Luke: "Right, right, right, but I’m interested in how do you feel about Orthodoxy."
David: "One of my best friends at work is an African-American female Messianic Jew. We’ll just kid around. I’ll be like, ‘How’s your imaginary friend doing?’ I don’t begrudge her the way she lives her life."
Luke: "Do you keep kosher?"
David: "No. I don’t eat pork and creepy crawlies. I think that’s a cultural thing. Going back in archeology, the first thing that differentiates those Canaanites who we later called Israelites is that we found no pork bones. That became a cultural marker. I don’t eat pig to pay homage to my cultural tradition."
Luke: "How does your dad feel about your move?"
David: "I’m surprised. I didn’t know how they were going to take it. He was very open to it. My dad’s a very liberal guy. My brother’s reaction at age 13 was to become Chabad. He’s now a Chabad rabbi outside London. My mom probably would not have been totally cool with that. My dad was like, ‘Knock yourself out!’ At one point, he was even a moshiachist (believed that Menahem Schneerson was the messiah). My other brother, after yeshiva and hesder, decided he was secular. Now he’s at HUC studying to become a rabbi. He was totally cool. He remarked with a smile, ‘Now I’m going to be the frum (religious) one in the family.’
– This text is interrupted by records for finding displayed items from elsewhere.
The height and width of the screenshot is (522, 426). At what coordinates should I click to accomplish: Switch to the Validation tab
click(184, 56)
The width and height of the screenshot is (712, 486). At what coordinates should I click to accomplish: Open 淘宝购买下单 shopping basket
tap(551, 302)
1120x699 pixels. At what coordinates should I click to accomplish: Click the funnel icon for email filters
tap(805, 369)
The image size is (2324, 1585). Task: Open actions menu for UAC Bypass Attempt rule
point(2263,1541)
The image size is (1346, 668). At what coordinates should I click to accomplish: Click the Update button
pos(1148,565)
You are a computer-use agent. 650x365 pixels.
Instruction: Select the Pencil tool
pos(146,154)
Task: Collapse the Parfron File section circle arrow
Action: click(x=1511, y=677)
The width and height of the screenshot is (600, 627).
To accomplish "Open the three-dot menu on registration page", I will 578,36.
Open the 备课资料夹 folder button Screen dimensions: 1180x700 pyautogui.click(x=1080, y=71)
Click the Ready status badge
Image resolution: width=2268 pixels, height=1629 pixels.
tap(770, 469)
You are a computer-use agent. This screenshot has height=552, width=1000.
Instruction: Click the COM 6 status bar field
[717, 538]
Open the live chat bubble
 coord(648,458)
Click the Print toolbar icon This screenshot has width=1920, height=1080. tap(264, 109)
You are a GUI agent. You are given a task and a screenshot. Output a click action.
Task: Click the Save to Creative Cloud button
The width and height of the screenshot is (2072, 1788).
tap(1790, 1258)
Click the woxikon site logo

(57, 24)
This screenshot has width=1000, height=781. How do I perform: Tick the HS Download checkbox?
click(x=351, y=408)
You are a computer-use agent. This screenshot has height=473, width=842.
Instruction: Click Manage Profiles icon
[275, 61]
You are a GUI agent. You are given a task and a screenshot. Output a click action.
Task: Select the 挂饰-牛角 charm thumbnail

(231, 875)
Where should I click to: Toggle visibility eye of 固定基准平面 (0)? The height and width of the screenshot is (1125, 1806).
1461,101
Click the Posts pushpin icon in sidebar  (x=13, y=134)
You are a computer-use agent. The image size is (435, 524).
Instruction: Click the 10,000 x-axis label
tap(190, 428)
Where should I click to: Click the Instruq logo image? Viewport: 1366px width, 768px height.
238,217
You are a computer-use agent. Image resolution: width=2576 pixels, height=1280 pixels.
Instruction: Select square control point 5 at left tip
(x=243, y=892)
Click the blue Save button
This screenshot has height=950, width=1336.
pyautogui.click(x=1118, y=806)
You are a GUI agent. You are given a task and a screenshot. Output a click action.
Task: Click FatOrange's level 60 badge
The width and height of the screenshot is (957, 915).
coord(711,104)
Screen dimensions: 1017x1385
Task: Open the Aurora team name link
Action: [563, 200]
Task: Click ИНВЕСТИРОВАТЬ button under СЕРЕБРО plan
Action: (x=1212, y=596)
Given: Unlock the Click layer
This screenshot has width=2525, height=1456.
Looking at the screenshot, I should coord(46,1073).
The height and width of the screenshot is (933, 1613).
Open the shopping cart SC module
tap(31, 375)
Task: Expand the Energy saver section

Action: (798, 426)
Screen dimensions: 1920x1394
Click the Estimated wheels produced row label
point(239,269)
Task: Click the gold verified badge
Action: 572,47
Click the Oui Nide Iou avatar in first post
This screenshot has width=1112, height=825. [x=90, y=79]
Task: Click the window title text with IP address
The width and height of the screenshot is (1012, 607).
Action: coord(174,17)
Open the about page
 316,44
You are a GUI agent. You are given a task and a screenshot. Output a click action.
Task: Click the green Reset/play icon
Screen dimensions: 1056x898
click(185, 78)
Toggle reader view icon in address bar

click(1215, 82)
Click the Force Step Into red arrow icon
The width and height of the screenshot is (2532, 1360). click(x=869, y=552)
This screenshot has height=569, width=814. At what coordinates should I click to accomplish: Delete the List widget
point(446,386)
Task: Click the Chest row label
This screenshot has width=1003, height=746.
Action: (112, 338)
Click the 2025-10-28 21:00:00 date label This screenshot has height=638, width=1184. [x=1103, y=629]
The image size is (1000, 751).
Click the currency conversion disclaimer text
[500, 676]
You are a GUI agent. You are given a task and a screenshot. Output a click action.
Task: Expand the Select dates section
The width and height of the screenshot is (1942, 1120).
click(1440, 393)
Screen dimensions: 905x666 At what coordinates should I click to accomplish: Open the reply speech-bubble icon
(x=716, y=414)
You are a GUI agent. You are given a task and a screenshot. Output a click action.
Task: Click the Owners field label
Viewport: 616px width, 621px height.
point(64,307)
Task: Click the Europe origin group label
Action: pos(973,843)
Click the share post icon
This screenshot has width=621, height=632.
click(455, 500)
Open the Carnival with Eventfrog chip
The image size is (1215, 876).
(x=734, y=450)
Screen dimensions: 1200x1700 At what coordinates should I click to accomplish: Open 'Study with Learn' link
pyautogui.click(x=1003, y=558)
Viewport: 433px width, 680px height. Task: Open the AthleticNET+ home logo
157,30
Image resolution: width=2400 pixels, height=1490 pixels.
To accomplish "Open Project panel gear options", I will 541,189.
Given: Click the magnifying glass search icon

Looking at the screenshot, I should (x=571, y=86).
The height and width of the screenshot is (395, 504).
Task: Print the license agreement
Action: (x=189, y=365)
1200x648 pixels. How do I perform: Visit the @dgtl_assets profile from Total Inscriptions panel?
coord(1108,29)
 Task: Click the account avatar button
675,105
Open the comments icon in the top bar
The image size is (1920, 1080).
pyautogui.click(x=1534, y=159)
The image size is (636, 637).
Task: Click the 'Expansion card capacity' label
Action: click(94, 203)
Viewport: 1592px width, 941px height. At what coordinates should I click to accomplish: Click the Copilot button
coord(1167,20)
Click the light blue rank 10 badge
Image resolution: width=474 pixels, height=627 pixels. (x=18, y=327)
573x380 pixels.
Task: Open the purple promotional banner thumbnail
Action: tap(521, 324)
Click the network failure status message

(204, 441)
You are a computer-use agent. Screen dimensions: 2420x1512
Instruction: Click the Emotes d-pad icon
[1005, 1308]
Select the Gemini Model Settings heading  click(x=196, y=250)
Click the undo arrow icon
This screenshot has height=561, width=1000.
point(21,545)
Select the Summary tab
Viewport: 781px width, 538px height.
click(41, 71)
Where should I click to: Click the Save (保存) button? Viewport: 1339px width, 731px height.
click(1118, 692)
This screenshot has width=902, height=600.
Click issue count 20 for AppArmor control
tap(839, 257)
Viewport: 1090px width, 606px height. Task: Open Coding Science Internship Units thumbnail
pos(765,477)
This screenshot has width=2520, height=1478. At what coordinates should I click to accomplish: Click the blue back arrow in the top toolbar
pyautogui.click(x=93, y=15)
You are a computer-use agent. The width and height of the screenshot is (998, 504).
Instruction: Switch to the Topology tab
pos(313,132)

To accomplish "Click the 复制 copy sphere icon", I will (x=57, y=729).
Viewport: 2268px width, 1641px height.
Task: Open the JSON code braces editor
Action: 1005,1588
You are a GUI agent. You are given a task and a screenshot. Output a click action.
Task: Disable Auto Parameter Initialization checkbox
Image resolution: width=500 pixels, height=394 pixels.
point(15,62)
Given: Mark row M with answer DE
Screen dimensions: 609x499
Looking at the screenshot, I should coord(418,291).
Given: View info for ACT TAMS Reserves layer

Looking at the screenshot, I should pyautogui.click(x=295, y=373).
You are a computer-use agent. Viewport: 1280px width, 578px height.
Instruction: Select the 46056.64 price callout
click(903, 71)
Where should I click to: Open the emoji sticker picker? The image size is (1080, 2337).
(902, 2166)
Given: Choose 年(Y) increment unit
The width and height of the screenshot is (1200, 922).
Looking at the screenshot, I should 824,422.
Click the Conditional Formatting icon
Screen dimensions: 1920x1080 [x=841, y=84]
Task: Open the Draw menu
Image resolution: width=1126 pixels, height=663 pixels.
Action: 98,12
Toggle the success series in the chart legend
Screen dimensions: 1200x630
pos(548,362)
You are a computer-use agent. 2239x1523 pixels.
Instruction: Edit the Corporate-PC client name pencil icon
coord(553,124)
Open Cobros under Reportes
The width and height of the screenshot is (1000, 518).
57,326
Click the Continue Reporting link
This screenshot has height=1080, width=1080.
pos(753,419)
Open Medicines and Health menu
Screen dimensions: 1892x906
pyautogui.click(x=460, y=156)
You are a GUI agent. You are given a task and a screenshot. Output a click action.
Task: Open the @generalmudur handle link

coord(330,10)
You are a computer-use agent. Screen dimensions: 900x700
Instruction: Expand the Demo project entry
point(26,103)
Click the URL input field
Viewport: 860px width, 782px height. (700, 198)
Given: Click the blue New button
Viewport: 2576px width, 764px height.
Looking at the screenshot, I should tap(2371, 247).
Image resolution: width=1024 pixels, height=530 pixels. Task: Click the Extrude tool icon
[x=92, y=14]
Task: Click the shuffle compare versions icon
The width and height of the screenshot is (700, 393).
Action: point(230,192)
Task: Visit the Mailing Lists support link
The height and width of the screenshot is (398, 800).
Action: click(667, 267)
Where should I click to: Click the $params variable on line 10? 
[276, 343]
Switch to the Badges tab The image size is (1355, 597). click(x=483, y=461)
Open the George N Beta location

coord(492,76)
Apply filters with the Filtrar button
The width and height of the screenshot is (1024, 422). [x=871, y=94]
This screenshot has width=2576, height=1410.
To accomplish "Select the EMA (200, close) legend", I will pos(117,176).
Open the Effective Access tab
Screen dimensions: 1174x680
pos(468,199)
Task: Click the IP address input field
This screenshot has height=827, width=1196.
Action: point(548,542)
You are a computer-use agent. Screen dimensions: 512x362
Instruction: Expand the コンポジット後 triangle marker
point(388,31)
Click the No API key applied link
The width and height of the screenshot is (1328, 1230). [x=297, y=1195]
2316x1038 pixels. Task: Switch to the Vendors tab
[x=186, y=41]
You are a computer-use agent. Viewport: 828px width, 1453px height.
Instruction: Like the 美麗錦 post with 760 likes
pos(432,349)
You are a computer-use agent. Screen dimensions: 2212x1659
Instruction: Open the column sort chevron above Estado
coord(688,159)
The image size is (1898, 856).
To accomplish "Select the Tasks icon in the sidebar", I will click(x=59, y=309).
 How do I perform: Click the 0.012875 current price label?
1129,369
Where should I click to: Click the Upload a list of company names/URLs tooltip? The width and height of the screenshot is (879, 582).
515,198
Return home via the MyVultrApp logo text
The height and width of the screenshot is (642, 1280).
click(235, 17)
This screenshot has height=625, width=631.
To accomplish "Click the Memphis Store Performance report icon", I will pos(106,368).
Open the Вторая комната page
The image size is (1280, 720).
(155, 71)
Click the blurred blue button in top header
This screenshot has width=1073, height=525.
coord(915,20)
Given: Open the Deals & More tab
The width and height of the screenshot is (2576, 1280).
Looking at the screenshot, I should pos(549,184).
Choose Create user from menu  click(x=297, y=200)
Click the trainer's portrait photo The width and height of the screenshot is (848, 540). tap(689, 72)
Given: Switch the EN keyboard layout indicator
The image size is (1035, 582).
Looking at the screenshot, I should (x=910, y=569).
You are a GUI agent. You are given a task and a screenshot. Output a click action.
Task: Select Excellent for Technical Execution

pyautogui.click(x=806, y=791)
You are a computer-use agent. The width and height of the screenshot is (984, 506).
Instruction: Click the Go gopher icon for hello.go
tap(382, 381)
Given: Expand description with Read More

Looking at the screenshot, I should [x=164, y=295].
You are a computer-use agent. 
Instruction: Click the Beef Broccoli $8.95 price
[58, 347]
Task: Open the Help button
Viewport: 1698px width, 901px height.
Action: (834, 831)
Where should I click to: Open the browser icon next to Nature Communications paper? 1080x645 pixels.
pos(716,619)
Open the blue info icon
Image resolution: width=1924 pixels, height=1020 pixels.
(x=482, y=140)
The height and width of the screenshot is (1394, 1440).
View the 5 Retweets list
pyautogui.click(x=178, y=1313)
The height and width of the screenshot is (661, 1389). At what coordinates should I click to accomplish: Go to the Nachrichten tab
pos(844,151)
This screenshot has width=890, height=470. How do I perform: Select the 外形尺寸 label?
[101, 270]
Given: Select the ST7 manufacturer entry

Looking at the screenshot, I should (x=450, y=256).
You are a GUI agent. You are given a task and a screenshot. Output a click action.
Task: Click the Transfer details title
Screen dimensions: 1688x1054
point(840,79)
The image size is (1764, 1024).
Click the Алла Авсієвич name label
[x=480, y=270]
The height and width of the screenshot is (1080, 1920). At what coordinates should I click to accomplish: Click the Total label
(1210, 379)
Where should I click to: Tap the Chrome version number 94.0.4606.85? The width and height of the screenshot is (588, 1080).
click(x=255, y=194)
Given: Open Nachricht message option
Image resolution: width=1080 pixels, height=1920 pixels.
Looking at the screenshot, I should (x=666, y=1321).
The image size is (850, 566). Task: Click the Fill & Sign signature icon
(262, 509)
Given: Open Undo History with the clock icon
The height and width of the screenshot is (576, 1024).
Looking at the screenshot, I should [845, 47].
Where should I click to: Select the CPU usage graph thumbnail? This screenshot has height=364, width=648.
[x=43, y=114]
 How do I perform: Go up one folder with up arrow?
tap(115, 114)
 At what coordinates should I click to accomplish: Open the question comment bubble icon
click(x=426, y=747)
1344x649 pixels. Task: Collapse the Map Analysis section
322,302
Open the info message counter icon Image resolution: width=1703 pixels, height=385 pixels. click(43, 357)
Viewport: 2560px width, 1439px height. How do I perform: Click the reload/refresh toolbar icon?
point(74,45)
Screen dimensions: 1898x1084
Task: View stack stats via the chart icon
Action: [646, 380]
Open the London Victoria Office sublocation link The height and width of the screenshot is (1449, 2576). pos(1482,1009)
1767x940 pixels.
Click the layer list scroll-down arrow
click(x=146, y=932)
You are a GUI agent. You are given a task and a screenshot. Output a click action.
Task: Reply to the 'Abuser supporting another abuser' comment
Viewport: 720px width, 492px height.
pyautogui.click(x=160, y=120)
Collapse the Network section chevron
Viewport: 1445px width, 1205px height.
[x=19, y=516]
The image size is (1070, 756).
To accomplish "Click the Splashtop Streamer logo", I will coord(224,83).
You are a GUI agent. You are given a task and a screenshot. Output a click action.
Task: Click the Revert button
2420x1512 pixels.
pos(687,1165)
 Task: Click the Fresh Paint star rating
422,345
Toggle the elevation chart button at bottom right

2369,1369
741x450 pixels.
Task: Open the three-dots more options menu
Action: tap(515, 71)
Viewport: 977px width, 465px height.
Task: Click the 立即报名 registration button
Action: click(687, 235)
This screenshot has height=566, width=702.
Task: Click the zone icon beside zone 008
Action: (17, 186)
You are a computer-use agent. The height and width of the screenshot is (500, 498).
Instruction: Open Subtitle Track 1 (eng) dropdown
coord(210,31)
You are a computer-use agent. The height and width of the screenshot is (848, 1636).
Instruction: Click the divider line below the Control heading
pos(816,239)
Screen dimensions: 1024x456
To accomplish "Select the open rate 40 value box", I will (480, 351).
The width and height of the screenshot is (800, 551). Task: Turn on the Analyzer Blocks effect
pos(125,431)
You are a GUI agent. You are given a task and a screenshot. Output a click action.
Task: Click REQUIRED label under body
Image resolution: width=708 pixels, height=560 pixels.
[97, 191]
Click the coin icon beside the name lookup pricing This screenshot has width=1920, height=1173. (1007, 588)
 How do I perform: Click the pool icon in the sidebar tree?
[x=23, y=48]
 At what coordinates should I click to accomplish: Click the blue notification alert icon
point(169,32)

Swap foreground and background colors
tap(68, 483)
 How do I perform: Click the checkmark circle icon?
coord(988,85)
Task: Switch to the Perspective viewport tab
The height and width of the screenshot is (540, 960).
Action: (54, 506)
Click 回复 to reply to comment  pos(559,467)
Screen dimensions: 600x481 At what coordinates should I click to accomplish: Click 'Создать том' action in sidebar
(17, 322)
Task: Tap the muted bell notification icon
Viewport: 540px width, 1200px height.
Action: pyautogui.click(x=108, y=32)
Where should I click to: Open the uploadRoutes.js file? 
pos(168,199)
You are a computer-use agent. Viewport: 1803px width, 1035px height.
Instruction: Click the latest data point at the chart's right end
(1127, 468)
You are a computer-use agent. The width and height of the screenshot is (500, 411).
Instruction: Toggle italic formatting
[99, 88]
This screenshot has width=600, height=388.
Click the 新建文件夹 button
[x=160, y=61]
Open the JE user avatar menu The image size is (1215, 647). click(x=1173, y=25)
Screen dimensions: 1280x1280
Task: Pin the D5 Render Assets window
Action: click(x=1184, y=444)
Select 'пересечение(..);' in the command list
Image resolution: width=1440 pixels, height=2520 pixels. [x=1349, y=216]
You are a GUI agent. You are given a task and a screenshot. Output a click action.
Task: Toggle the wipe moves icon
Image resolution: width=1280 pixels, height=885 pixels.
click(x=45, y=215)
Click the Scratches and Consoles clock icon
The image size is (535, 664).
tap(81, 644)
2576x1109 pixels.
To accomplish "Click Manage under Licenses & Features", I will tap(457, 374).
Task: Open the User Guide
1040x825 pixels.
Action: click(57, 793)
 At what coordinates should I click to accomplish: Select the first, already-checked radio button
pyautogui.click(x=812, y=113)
"When I did put my website up and started doing interfaith weddings, I was like, ‘OK, this one I’m uncomfortable telling him about.’
"I get an email from him. He says, ‘When I’m bored at night, I Google people I know. I came across your website. Let me tell you why I didn’t do interfaith weddings… I’m totally cool with the fact that you are.’"
Luke: "How many friends have you kept from Orthodoxy?"
David: "We had to make a conscious break. We’ll still email from time to time… We were living in the eruv. People were still calling me up and asking for religious advice while I’m sitting in my office munching on whatever, no yarmulke on."
"We didn’t go out with guns blazing. We did a lot to build up that school [the community day school in Dallas]. I like that school.
"We picked up. We moved from Dallas to Frisco, a northern suburb. Takes half an hour on the tollway to get back into town."
"Does that make sense my friend?"
Luke: "Absolutely."
Afterwards, I emailed David some questions.
Luke: "How would you feel about living in Israel now? Is Israel a good place to be a secular humanist?"
David: "I have no real desire to live there right now. I am happy here in the US. It is eaiser on the one hand to live there as the Chiloni (secular) presence is so strong. On the other hand the Chareidim are so strong, so it is a toss up."